*** Opening DATASET RECORDS ***
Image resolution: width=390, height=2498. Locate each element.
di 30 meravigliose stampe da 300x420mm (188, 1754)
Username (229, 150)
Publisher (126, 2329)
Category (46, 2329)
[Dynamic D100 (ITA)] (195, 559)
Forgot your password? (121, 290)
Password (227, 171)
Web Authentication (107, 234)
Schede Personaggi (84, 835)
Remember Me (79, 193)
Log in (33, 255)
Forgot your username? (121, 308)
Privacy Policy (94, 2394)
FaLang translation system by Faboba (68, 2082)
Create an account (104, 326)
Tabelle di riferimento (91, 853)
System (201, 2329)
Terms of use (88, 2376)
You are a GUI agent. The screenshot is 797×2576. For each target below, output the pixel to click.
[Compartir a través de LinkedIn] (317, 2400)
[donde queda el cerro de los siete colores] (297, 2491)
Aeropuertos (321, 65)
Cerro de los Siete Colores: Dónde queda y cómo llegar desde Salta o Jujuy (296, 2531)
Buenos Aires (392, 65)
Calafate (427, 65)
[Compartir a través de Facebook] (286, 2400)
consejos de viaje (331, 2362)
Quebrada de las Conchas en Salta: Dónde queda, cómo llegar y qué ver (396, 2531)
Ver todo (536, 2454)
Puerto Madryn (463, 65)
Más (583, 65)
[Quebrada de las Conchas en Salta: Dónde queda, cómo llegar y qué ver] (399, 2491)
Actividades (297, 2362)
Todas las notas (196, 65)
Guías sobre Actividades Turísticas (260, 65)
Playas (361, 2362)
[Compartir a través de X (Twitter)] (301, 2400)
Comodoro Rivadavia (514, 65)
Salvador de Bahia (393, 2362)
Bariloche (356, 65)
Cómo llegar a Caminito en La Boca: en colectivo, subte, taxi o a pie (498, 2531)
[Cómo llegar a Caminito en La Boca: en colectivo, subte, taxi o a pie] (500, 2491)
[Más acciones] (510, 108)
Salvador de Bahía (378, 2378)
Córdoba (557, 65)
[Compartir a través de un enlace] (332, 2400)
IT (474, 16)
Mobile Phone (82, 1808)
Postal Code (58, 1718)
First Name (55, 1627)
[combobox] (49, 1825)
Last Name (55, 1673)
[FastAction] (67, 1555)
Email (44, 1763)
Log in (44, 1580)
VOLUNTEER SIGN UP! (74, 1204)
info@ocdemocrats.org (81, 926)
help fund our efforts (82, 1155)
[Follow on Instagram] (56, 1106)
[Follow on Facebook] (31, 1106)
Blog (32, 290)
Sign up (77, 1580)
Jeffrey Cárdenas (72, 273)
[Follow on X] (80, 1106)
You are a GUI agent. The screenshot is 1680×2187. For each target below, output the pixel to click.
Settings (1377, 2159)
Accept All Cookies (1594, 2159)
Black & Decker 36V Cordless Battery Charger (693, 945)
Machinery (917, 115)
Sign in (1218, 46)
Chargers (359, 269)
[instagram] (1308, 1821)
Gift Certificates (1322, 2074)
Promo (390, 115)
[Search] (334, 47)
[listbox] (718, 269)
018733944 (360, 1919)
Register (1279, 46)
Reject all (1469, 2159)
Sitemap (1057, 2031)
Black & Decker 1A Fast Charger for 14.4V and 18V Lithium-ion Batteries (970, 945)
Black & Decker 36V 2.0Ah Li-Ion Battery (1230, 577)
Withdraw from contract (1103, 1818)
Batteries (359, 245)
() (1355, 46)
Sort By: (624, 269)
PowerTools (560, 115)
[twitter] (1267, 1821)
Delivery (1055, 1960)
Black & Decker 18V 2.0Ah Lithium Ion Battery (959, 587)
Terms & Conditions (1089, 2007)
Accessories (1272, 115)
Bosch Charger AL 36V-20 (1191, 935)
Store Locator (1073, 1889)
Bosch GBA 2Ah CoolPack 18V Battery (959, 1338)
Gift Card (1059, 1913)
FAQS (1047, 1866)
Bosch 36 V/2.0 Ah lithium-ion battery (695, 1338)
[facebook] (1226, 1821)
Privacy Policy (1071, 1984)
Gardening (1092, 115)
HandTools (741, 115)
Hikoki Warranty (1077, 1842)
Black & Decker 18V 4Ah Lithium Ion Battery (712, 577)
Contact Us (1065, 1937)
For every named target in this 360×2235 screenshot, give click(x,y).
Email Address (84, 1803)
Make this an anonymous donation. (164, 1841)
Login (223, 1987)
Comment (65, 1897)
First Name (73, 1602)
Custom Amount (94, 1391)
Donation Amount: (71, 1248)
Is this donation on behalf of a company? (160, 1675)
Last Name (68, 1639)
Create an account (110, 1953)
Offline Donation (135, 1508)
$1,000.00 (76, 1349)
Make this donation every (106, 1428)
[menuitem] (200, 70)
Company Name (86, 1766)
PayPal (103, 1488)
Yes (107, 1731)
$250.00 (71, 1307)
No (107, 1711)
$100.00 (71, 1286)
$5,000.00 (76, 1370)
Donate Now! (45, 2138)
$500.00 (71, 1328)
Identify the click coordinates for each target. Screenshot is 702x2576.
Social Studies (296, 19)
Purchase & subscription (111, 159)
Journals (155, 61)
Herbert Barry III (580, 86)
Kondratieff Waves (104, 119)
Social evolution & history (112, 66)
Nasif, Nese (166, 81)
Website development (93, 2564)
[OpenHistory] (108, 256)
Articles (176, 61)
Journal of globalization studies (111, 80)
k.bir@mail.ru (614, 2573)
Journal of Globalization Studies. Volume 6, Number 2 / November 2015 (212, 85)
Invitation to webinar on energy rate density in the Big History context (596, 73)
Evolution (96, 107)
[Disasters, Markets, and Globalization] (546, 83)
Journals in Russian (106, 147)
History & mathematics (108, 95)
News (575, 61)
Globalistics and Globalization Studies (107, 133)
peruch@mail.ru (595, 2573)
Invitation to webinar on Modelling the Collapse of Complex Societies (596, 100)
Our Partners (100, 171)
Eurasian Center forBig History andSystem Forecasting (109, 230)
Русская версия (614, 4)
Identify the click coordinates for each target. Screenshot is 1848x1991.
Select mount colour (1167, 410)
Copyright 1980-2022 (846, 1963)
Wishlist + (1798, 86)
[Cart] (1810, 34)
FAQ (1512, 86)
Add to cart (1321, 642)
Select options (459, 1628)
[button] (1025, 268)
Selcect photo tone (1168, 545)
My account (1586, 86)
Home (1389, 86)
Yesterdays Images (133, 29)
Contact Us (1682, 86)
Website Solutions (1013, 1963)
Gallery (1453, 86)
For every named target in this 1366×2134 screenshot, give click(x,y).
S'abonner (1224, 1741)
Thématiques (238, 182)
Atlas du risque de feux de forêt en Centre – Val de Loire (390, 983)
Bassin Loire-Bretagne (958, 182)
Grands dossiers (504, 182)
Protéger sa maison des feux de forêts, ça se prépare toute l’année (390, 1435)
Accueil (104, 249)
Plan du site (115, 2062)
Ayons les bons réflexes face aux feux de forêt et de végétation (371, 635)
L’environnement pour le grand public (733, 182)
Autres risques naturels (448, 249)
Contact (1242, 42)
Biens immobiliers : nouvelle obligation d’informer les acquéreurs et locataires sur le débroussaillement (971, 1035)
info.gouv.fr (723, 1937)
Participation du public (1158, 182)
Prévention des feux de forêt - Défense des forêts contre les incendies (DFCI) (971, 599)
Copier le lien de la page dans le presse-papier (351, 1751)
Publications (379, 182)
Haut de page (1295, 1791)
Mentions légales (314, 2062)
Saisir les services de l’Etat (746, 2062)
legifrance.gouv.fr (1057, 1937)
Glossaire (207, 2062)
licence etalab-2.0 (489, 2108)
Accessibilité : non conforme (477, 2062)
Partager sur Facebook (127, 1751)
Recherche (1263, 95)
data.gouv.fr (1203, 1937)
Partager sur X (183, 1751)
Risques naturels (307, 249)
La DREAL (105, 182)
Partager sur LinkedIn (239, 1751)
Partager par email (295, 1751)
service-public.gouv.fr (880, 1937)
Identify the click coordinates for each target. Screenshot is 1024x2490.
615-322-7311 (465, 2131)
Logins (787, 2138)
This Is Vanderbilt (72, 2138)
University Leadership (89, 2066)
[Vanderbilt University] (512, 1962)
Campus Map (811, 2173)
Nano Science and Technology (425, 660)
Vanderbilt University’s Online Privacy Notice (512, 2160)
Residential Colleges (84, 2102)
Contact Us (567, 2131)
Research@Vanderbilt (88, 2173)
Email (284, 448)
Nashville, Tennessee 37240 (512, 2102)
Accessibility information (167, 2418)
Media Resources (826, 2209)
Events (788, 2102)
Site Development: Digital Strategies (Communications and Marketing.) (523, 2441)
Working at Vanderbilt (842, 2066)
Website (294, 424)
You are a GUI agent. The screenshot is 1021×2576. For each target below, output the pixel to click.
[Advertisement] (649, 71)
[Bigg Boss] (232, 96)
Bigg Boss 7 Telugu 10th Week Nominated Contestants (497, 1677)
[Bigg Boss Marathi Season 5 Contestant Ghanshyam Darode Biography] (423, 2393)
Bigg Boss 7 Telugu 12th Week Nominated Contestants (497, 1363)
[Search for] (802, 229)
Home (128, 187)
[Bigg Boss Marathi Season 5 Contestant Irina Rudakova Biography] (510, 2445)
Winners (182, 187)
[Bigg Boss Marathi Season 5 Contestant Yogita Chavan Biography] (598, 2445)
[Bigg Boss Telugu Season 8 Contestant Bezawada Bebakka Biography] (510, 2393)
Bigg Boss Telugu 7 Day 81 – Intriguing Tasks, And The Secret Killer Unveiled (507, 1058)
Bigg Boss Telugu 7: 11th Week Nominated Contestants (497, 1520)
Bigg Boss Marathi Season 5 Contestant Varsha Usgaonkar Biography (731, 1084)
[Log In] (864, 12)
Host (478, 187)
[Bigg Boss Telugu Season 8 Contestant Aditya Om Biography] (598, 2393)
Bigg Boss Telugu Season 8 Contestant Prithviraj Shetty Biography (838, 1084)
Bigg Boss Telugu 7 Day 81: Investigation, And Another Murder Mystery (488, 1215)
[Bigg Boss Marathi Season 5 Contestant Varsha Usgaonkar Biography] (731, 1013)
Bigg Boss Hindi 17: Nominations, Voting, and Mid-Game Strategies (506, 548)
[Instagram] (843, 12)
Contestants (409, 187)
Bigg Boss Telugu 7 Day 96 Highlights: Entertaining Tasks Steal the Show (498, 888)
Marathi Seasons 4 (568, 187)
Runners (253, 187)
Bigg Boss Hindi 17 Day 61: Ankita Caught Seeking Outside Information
*** Closing DATASET RECORDS ***
WHAT THIS TASK INVOLVES: Set down exactly the lines of the data above, beginning with the line that has "FaLang translation system" and ending with the line that has "Chargers (359, 269)", and no others.

TASK RESULT:
FaLang translation system by Faboba (68, 2082)
Create an account (104, 326)
Tabelle di riferimento (91, 853)
System (201, 2329)
Terms of use (88, 2376)
You are a GUI agent. The screenshot is 797×2576. For each target below, output the pixel to click.
[Compartir a través de LinkedIn] (317, 2400)
[donde queda el cerro de los siete colores] (297, 2491)
Aeropuertos (321, 65)
Cerro de los Siete Colores: Dónde queda y cómo llegar desde Salta o Jujuy (296, 2531)
Buenos Aires (392, 65)
Calafate (427, 65)
[Compartir a través de Facebook] (286, 2400)
consejos de viaje (331, 2362)
Quebrada de las Conchas en Salta: Dónde queda, cómo llegar y qué ver (396, 2531)
Ver todo (536, 2454)
Puerto Madryn (463, 65)
Más (583, 65)
[Quebrada de las Conchas en Salta: Dónde queda, cómo llegar y qué ver] (399, 2491)
Actividades (297, 2362)
Todas las notas (196, 65)
Guías sobre Actividades Turísticas (260, 65)
Playas (361, 2362)
[Compartir a través de X (Twitter)] (301, 2400)
Comodoro Rivadavia (514, 65)
Salvador de Bahia (393, 2362)
Bariloche (356, 65)
Cómo llegar a Caminito en La Boca: en colectivo, subte, taxi o a pie (498, 2531)
[Cómo llegar a Caminito en La Boca: en colectivo, subte, taxi o a pie] (500, 2491)
[Más acciones] (510, 108)
Salvador de Bahía (378, 2378)
Córdoba (557, 65)
[Compartir a través de un enlace] (332, 2400)
IT (474, 16)
Mobile Phone (82, 1808)
Postal Code (58, 1718)
First Name (55, 1627)
[combobox] (49, 1825)
Last Name (55, 1673)
[FastAction] (67, 1555)
Email (44, 1763)
Log in (44, 1580)
VOLUNTEER SIGN UP! (74, 1204)
info@ocdemocrats.org (81, 926)
help fund our efforts (82, 1155)
[Follow on Instagram] (56, 1106)
[Follow on Facebook] (31, 1106)
Blog (32, 290)
Sign up (77, 1580)
Jeffrey Cárdenas (72, 273)
[Follow on X] (80, 1106)
You are a GUI agent. The screenshot is 1680×2187. For each target below, output the pixel to click.
Settings (1377, 2159)
Accept All Cookies (1594, 2159)
Black & Decker 36V Cordless Battery Charger (693, 945)
Machinery (917, 115)
Sign in (1218, 46)
Chargers (359, 269)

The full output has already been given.